Waffen, damit sich eine Frau schützen kann, da hab ich schon mal drüber nachgedacht.
Ich würde in der Art, wie ich dafür Werbung machen wollte, viel genereller auf die Selbstbestimmung der Frau eingehen wollen als auf ein Produkt.
Aber am liebsten würde ich ja eigentlich für Männer Bindenwerbung machen, damit Männer mutig sind, in so einen Laden zu gehen und Binden für ihre Frau zu kaufen."
Eva Demski
"Dichter und Werbung, oder Dichter und Werbesprüche, das klingt immer so ein bisschen unanständig. Dabei bin ich gar nicht dieser Meinung. Ich finde das eigentlich eine sehr pfiffige Möglichkeit, Geld zu verdienen für die hohe Literatur.

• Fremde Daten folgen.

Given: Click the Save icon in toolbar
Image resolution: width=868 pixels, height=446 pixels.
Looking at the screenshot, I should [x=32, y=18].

Es gibt in Frankfurt ein schönes Beispiel. Ein ganz großer Lyriker, Paulus Böhmer, der wunderbare Langgedichte schreibt, und in seiner Gemeinde sehr berühmt ist, aber noch berühmter wäre er, wenn die Leute wüssten, dass er für eine große Mineralölgesellschaft den Spruch erfunden hat "Pack den Tiger in den Tank". Und damit wahrscheinlich mehr Geld verdient hat als mit seinen wunderbaren Gedichten. Kurt Tucholsky hat das ein bisschen kritischer gesehen, aber das Thema war ihm durchaus nicht fremd. Er reimte:
'Mein lieber guter Tengelmann, was geht mich denn dein Kaffee an / und deine Teeplantage … ach, leck mich doch', und dann folgt ein sogenannter unreiner Reim.
Ich bin leider nie gefragt worden. Dabei hätte ich das eine wunderbare Möglichkeit gefunden, anstatt um irgendwelche Honorare oder Gratifikationen zu betteln oder Stipendien, einfach wunderbar viel Geld zu verdienen mit knackigen Werbesprüchen. Natürlich nur für ehrenwerte Produkte, zum Beispiel Katzenfutter oder Anti-Aging-Präparate oder Spätburgunder oder chinesische Woknudeln. Mir fiele da einiges ein. Es gäbe so viele charmante unverdächtige Produkte. Also ich bin für Vorschläge dankbar."
Tanja Kinkel
"Ich fände es sehr arrogant zu sagen: 'Igitt! Werbung, wie kann man nur!'
Wir Autoren sind ja (...) nicht prominent, dass irgendjemand uns anbieten würde, uns mit einem Cola vor die Kamera zu stellen und zu sagen 'Trink das!'
Ich glaube (...) nicht, dass Werbung etwas inhärent Negatives ist, und, ja natürlich, wenn ich nach Ende meines Studiums noch nicht in der Lage gewesen wäre, vom Schreiben leben zu können, hätte ich einen Zweitberuf ausgeübt. Ich hätte es als Journalistin versucht, vielleicht auch als Dozentin, (...) und zu dem Zeitpunkt, denke ich, wär mir eben auch bekannt gewesen, dass es auch die Werbetexter-Option gibt. Ich kenne mittlerweile mehrere Kollegen, und zwar auch international, die als Werbetexter angefangen haben. Eine indische Autorin namens ShobhaaDé zum Beispiel, hat in einer Werbeagentur angefangen, hat dann für Bollywood gearbeitet, und schreibt heute Romane.
Bei uns, allein dadurch, dass unterhaltende Romane schon von der Kritik mit einem misstrauischen Auge angesehen werden, ist die Hemmschwelle bei Autoren dann auch noch zu sagen, ach, übrigens, ich habe mein Handwerkszeug in einer Werbeagentur gelernt, noch sehr viel höher als bei den Briten oder Amerikanern."
Fabienne Stramm, Werbetexterin
"Der größte Schnittpunkt zwischen Poeten und Werbetextern, würde ich behaupten, ist die Liebe zum geschriebenen Wort. Weil beide Seiten Geschichten erzählen.
Es geht bei uns nicht um die großen Wörter, sondern um d a s große Wort. Heutzutage hat man einfach nicht mehr die Gelegenheit, ganze Textabsätze zu schreiben, sondern muss in einer Headline am besten schon überzeugen, das Interesse wecken, seine Botschaft auch mitteilen. Dann natürlich ist für den Kunden auch wichtig: wie wird er dargestellt, warum betone ich folgende Produkthighlights, warum setze ich die Schwerpunkte wie auch immer."
Literaturhinweis:
Robert Kuhn: "Wenn Dichter texten". Die Stern Bibliothek, Verlag Gruner + Jahr. Hamburg 1996.